В 1622 году святой архимандрит собрался ехать в Москву. Братия пришли просить благословения, вышел к нему и Дорофей в тяжкой немощи, прося себе последнего прощения: «Уже время мое подходит, — говорил он, — и смерть приближается; о едином скорблю, что уезжаешь отсюда и не сподоблюсь погребения от твоей преподобной руки». Дионисий как бы шутя сказал ему с запрещением: «До моего приезда будь жив, и не дерзай умирать, доколе не возвращусь от самодержца; тогда умрешь, если Господь изволит, и я погребу тебя». — «Воля Господня да будет», — отвечал Дорофей. Архимандрит был в столице и возвратился в Лавру. Когда с молитвой входил в сени своей келлии и опять принимала от него благословение братия, вышел и Дорофей, уже в конечном изнеможении, прося себе прощения. Преподобный благословил его и простился с ним, а сам, облачившись, пошел в церковь петь молебен за царское здравие, по обычаю, какой содержался в обители Троицкой, на приезде властей. Но он еще не успел начать молебна, когда пришли сказать ему, что Дорофей отошел ко Господу. Прослезился Дионисий и похоронил труженика собором, со всей братией.
Кроткому старцу Божию до конца дней своих привел Бог терпеть скорби и искушения от своих собратий, ибо вечный враг рода человеческого вооружился против святого, чтобы каким-нибудь образом удалить его из обители чудотворца Сергия.
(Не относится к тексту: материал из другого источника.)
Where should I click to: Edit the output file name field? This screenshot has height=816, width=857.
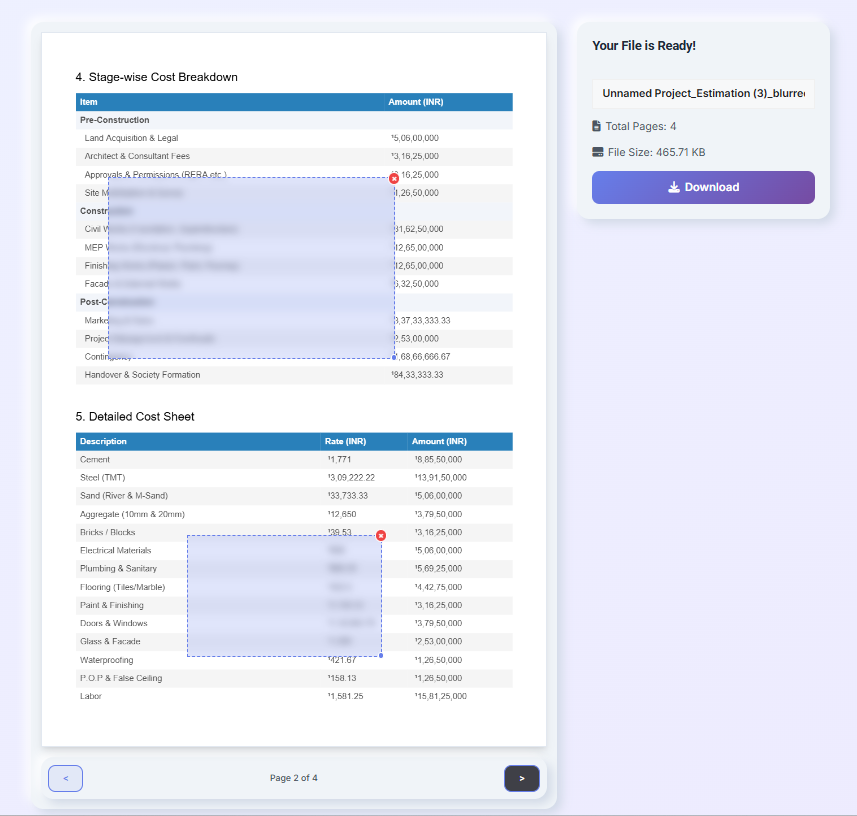pos(703,93)
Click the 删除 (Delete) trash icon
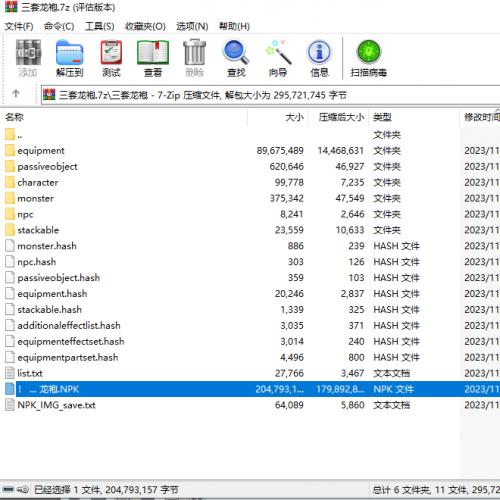Viewport: 500px width, 500px height. pos(194,58)
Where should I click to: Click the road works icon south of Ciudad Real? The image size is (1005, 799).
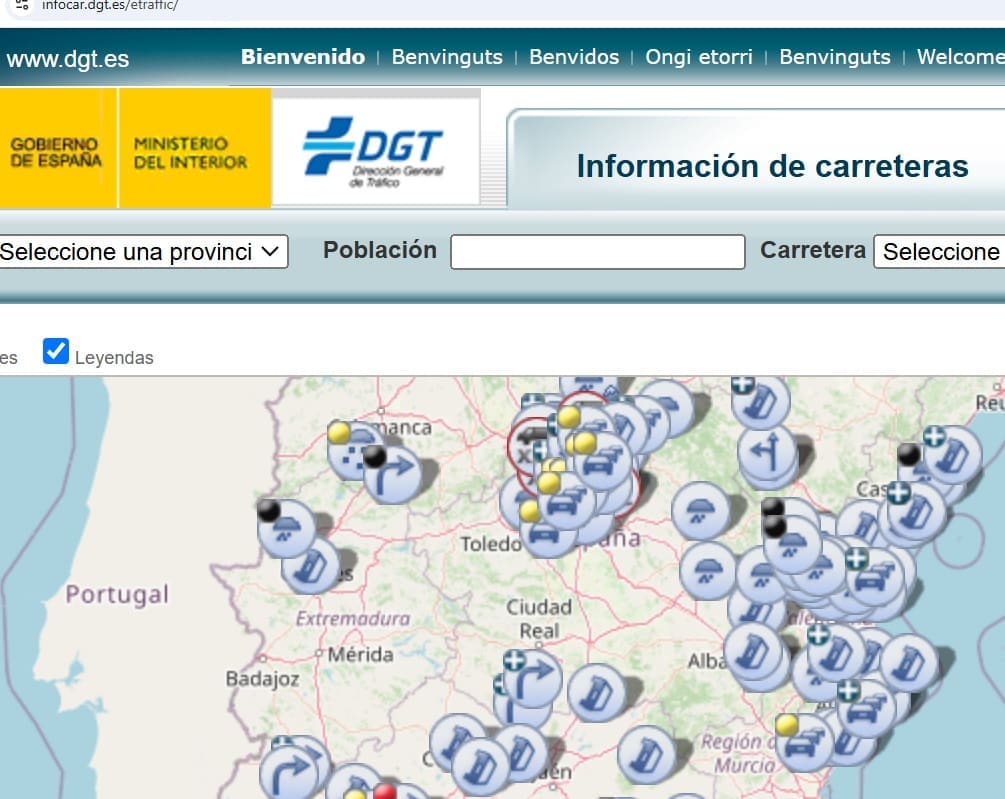click(x=597, y=692)
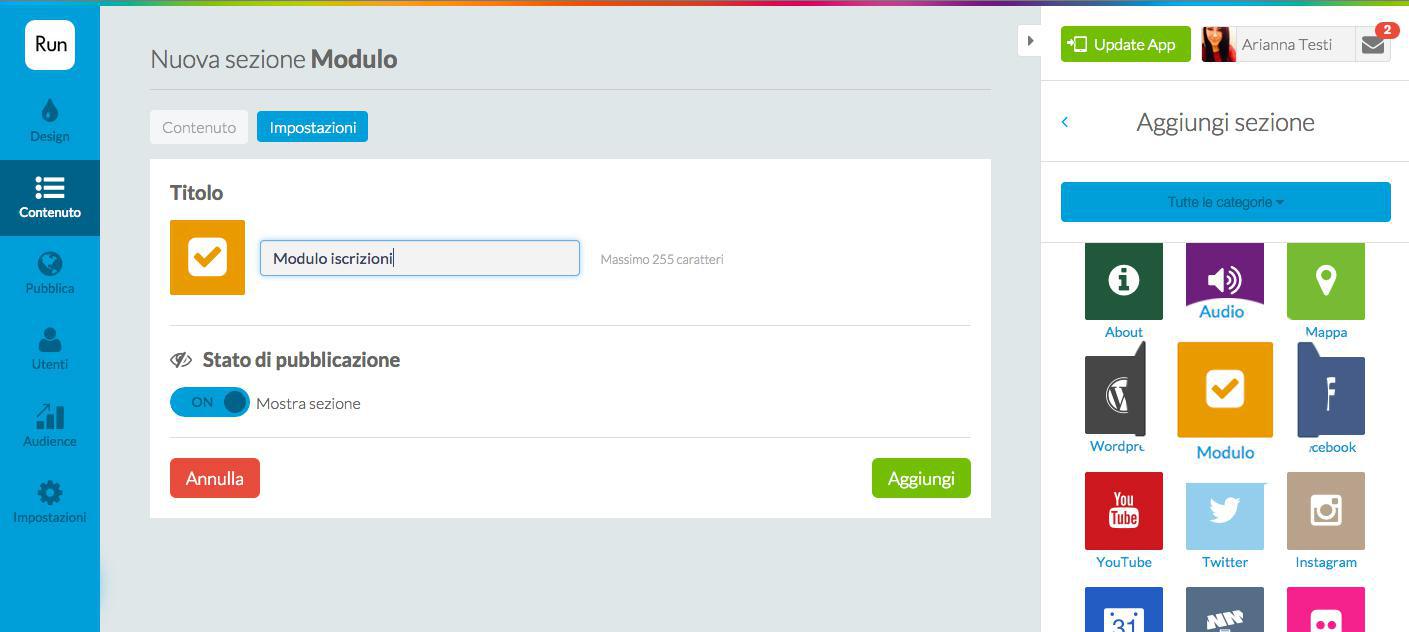The height and width of the screenshot is (632, 1409).
Task: Select the YouTube section icon
Action: click(1123, 511)
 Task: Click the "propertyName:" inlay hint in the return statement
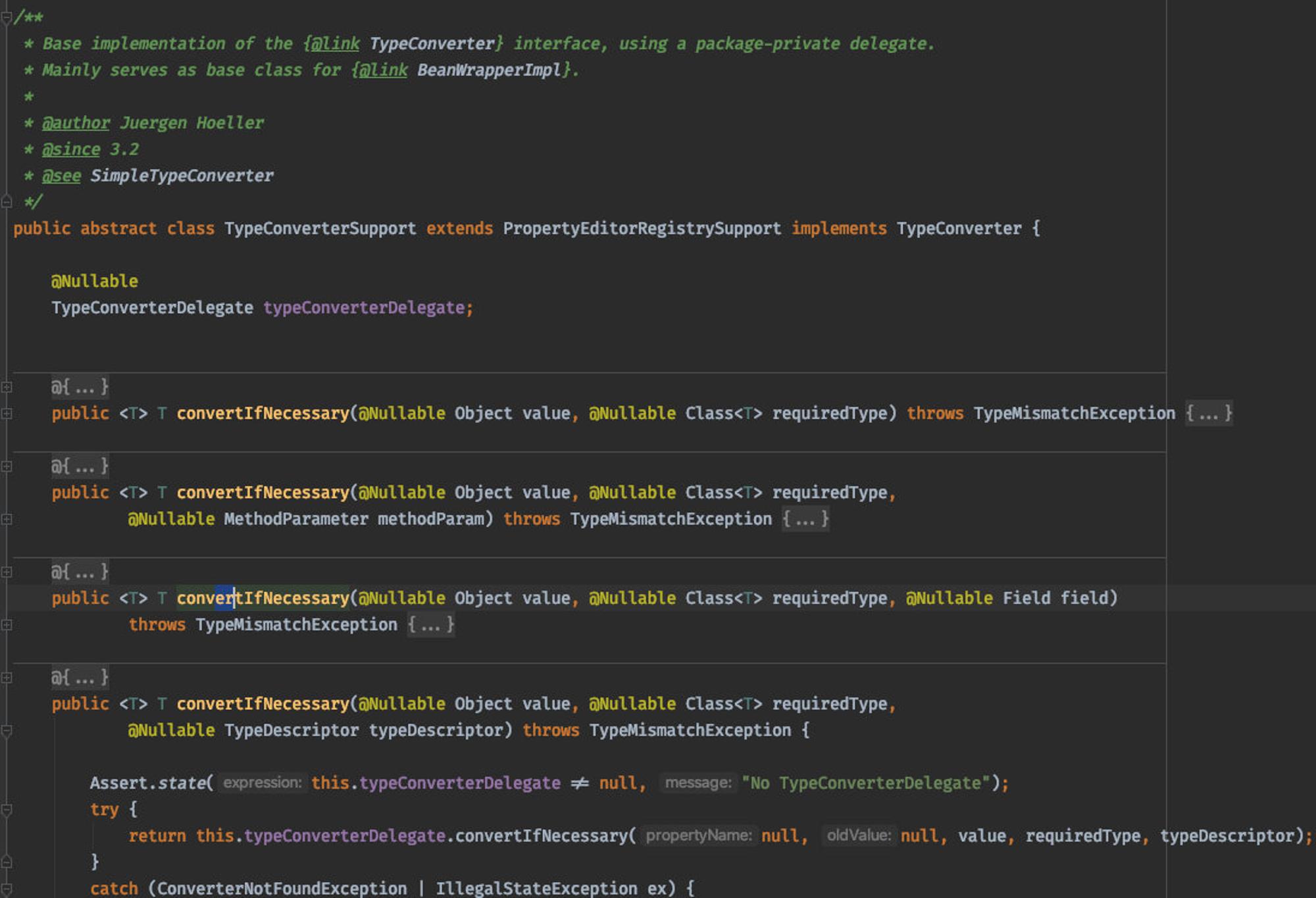pyautogui.click(x=699, y=836)
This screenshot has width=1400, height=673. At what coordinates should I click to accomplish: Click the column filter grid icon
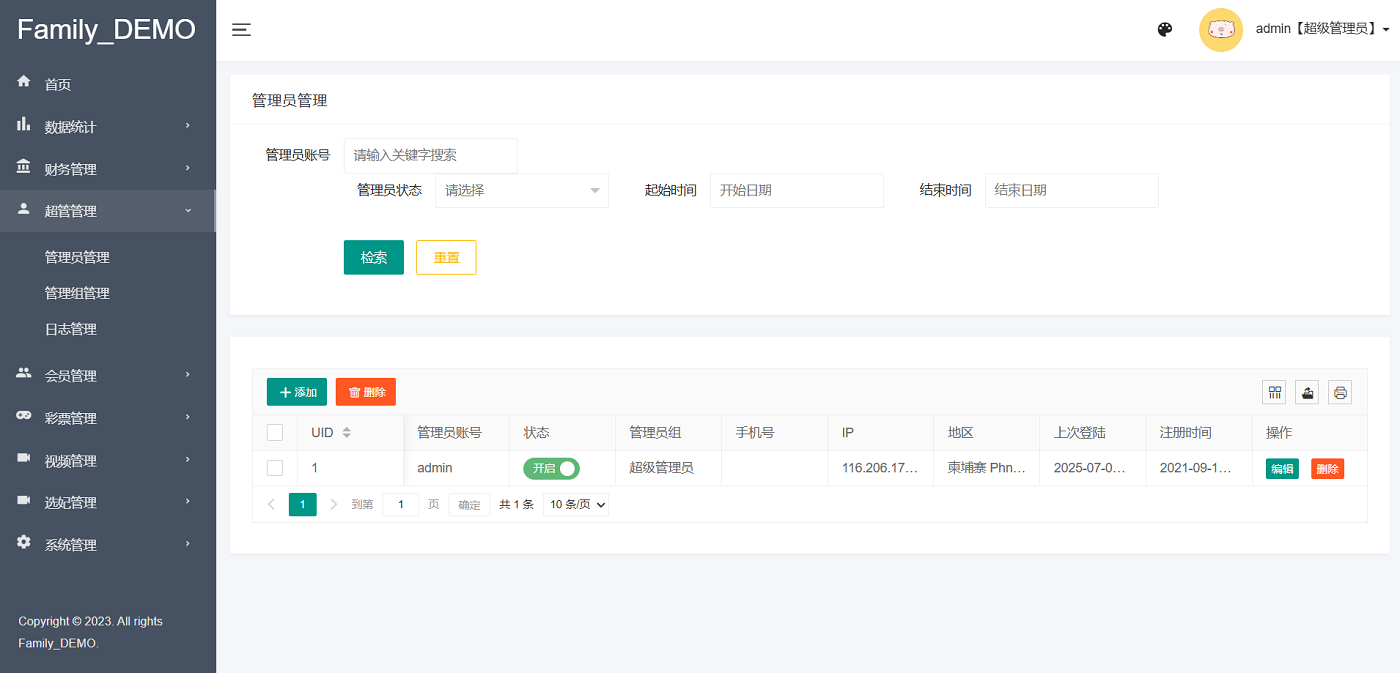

Диавол возбудил одного чернеца, по имени Рафаил, присланного под начало в обитель Сергиеву от патриарха Филарета и даже окованного за различные крамолы и поступки, недостойного монашеского звания. Покушаясь освободиться от уз, Рафаил оклеветал преподобного Дионисия перед царем Михаилом и патриархом Филаретом, и старца потребовали в Москву. Много скорбели о том и братия, свидетельствуя о праведном житии его, и в скором времени был он отпущен в Лавру, а клеветники его сосланы в заточение, получив достойную мзду за свое беззаконие. Вскоре за сим искушением последовало и другое. Эконом обители Сергиевой, будучи властолюбив, не питая в сердце страха Божия, оклеветал архимандрита, будто бы ни во что вменяет повеление царское и святительское; лукавством своим до такого бесчестия довел блаженного мужа, что был он ввержен в темное и смрадное место, где в тайне пробыл три дня в заточении.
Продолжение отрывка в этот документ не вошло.